Thanks Darren, but as explained I can actually scan those documents (.docx, .xlsx) you have mentioned however it wont scan .doc or .xls documents.
So it seems to me, being rather new to al of this so certainly can be wrong, that the Lucene 0.3.3 module only searches for Office 97 documents (.docx and .xlsx) but not the later versions (.doc and .xls). I was looking at seeing how hard it would be to modify the code to include .doc and .xls documents but thought would ask here first if they should be supoprted and maybe my SilverStripe installation is at fault.
BTW - I do have the PHP Zip module installed (verified by phpinfo), and am running SS 2.4.4 on a Windows server with SQL2008 as the backend.

Avatar
Darren Inwood

Community Member, 12 Posts

22 June 2011 at 2:19pm

Apologies, I'm at work atm so my mind is elsewhere...!

You need to install the commandline 'catdoc' utility suite to enable scanning doc/xsl/ppt documents. This isn't in the documentation which is a bit of an oversight!

If you're on debian/ubuntu you can do apt-get install catdoc, if you're on another *nix or Mac OS X you can use your own package management system or will possibly need to compile them from source:
http://www.wagner.pp.ru/~vitus/software/catdoc/

If you are using Windows then sorry but you'll need to do some coding :-( in ZendSearchLuceneWrapper::index() function, there are some lines like this that won't work on Windows:
$catdoc = trim(shell_exec('which catdoc'));

You'll need to replace them with either hardcoded file paths to wherever the catdoc utilities are installed, or set up some sort of config system yourself.

Hopefully I can find time to get this going on Windows soon so I can release the current SVN trunk, where all this is fixed already!

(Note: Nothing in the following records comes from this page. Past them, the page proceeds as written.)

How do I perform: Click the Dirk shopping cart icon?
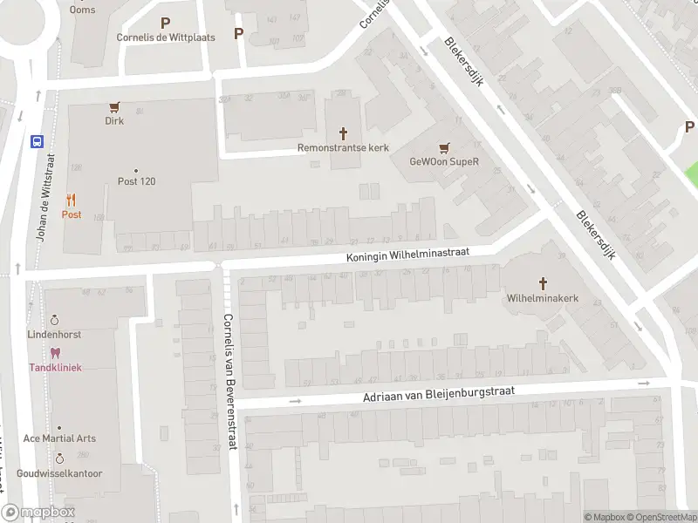point(113,107)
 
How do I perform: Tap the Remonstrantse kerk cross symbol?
point(343,133)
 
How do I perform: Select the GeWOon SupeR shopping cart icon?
point(445,147)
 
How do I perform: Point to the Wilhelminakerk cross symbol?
point(543,283)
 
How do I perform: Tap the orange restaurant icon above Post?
point(71,200)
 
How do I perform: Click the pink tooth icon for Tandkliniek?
point(56,353)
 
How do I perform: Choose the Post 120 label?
point(136,181)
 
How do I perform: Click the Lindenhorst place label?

Hope that's a better answer =]

Avatar
hippo1

Community Member, 5 Posts

22 June 2011 at 6:51pm

Many thanks for quick response!
I might have a crack at getting this to work through some coding (windows), as suggested, if even to get to become better acquainted with SilverStripe a little more :)

Cheers.

Avatar
nicolant

Community Member, 6 Posts

25 June 2011 at 5:24am

First, thanks for a great module.

I'm testing it on shared hosting, which has a limitation of 64 open files. As a result every time I rebuild index or try to index page after that I get "Too many files open" error. Is there a way to reduce number of open files?